Mitt Romney will not become president this November without the support of millions who voted for Barack Obama in 2008.
National Review's Jim Geraghty ponders what this means for this year's campaign. "Generally speaking," he observes, "people hate admitting they made a mistake. . . . Very few Obama voters will express their vote for the GOP [nominee] in 2012 as an explicit act of personal penance for bad judgment." Instead, "a lot of Obama voters must be persuaded that they made the wrong choice in 2008, and that it isn't their fault."
How to do this? Geraghty goes on: Monday I spoke to a smart political mind who had been watching focus groups of wavering Obama voters in swing states, and he said that one word that those voters kept coming back to, again and again, was "naïve." (The term was to describe the president, not themselves.) Those who voted for Obama won't call him stupid, and certainly don't accept that he's evil. But they have seen grandiose promises on the stimulus fail to materialize, touted as the answer to all their health care needs and turn out to be nothing of the sort, pledges of amazing imminent advances in alternative energy, and so on.

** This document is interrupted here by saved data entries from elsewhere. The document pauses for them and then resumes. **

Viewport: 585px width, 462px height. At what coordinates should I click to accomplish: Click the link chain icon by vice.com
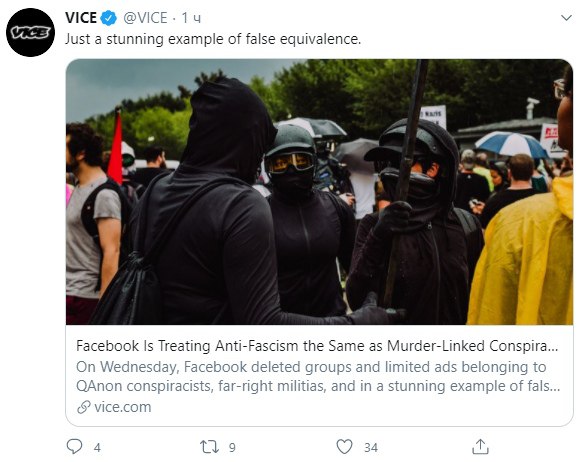pyautogui.click(x=84, y=407)
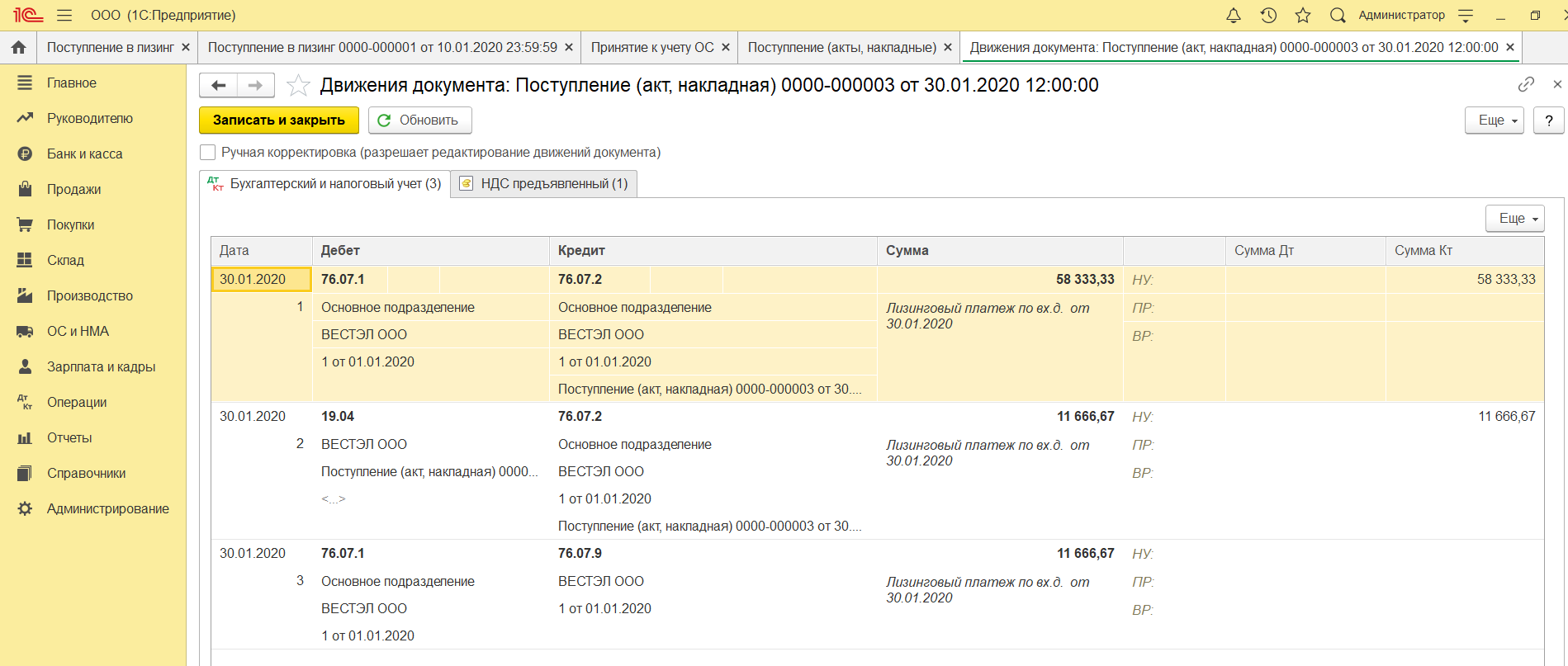Screen dimensions: 1568x666
Task: Add document to favorites star
Action: [298, 86]
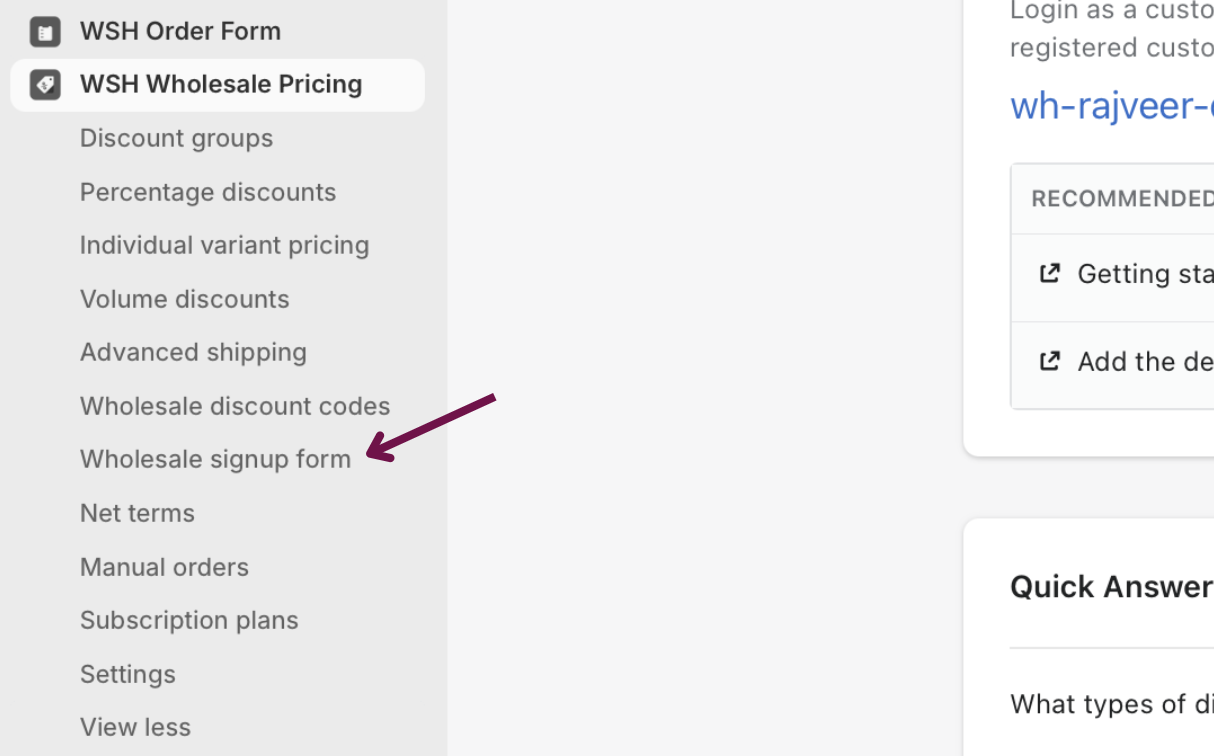Open Manual orders page
The height and width of the screenshot is (756, 1214).
(164, 567)
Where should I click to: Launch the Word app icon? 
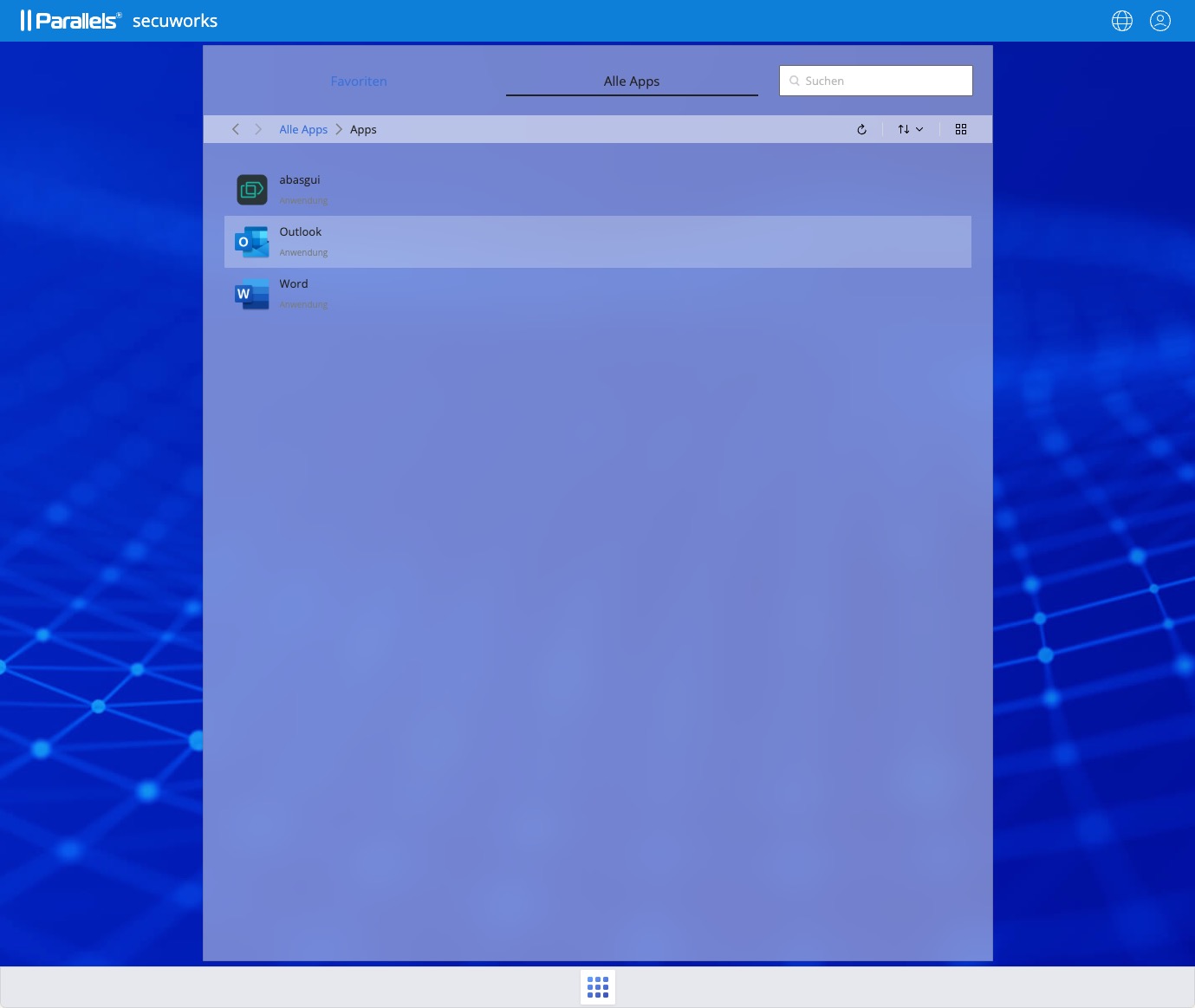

The list goes on, but you get the point: "If we're seeking to persuade Obama voters that it's okay to vote for someone else this time, perhaps we need to reinforce that notion that he just doesn't quite understand how things work in the real world.
This notion does not actually contradict the idea that Obama is a hard-left radical pursuing terribly destructive policies. It just leaves open the possibility that he is a foolish idealist rather than an evil genius.